Bill & Effie’s: Take a good last look at Garson Road

BillIf you like the new moniker of “Arrowcreek” that replaced our favored old Zolezzi Lane intersection on South Virginia Street, or if you’re comfortable with renaming “Del Monte Lane” to “Neil Road” to keep it from getting tangled up with the Damonte Ranch off-ramp on the I-580 freeway, then you’re going to love what you’re about to read this morning. (I should say that the Damontes are legends in our valley and that Neil Brooks from Model Dairy is a great friend and an old column reader – the squawk herein is not for those people but of renaming streets whose names were part of our landscape for many years, all to accommodate progress.)
Out a few miles west of town there once was a little roadhouse called Bill & Effie’s – good food, some lodging, diesel fuel – and a beacon for every over-the-road trucker on Highway 40. To access it you turned off the old 40, and later off the new Interstate 80, on Garson Road.
While many thought that Bill and Effie’s last name was Garson, the fact was that the road, later an off-ramp, took its name from Chris and Ruth Garson, two Danes who had ranched the area for many years. Bill & Effie’s would one day become Boomtown in what was originally a modest change-of-name and ownership. As we know, Boomtown grew, and grew into its present size. But the Garson Road designation, happily, remained.
About 15 years ago a name-change request went before the Washoe County Commission, requesting that the off-ramp be designated “Boomtown Road”. The Garson family, who had earlier donated land to NDOT to enhance the road system, appeared at the meeting and a deal was struck to rename the cloverleaf as “Boomtown/Garson Road,” and that bit of our local heritage was able to live on.
But times change. Dirt is being moved on a grand scale on the old Garson Ranch at the boundaries of mighty Boomtown. Soon stuffed critters will climb the slopes of a mock mountainside inside a huge building, a sporting goods and clothing outlet that’s a-buildin’ next to Boomtown. They sell good stuff; I buy it liberally off the web but will do so less often when the store opens, because then I will have to pay Nevada sales tax on their clothes. So then, I’ll probably drive there and shop right at their new retail store to save the shipping charge.

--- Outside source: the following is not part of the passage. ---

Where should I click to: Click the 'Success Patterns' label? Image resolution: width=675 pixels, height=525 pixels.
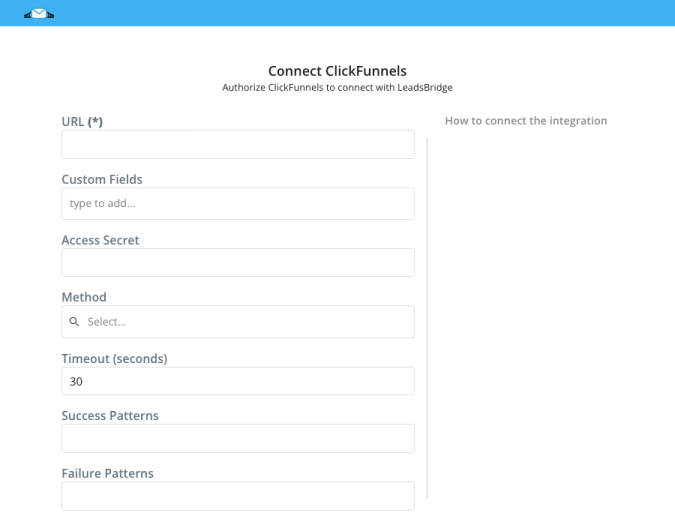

It’s just a short trip from my lonely writer’s den, out Mayberry a hoot-and-a-holler, onto the freeway, then off again quickly at the Cabela’s Road off-ramp.
I’ll miss the old Garson Road – now scheduled to go away – a portent for us all that we were home from a trip to the Bay Area. But, if we’re going to grow as a community, we absolutely have to put some of these rural traditions aside.
This column was founded 18 years ago upon street names and the way we all hammer them up sometimes. One such that I never thought about until I received an e-mail from a newer resident a couple of weeks ago: “I keep seeing a Cashill Drive; isn’t our mayor’s name Cashell?” Bob Cashell is indeed our mayor, probably one of the most popular public officers Reno’s ever known, while attorney and state legislator Bill Cashill, who died, too young many years ago, was an equally popular guy in his time. And I’ll bet there’ll be a Cashell Boulevard someday; the two similar names driving motorists, UPS drivers and firemen nuts.
I typoed iconic schoolteacher Virginia Palmer out of five years in the classroom two weeks ago; she retired from Mount Rose School in 1977, not in 1972 as you read here.
And if the paper had left “Reno’s Finest” capitalized as I wrote it in the Babcock Building yarn, it would have made a lot more sense. An old nickname for any town’s cops is its “Finest,” and, well, I’m showing my age. Have a good week anyway, and God bless America.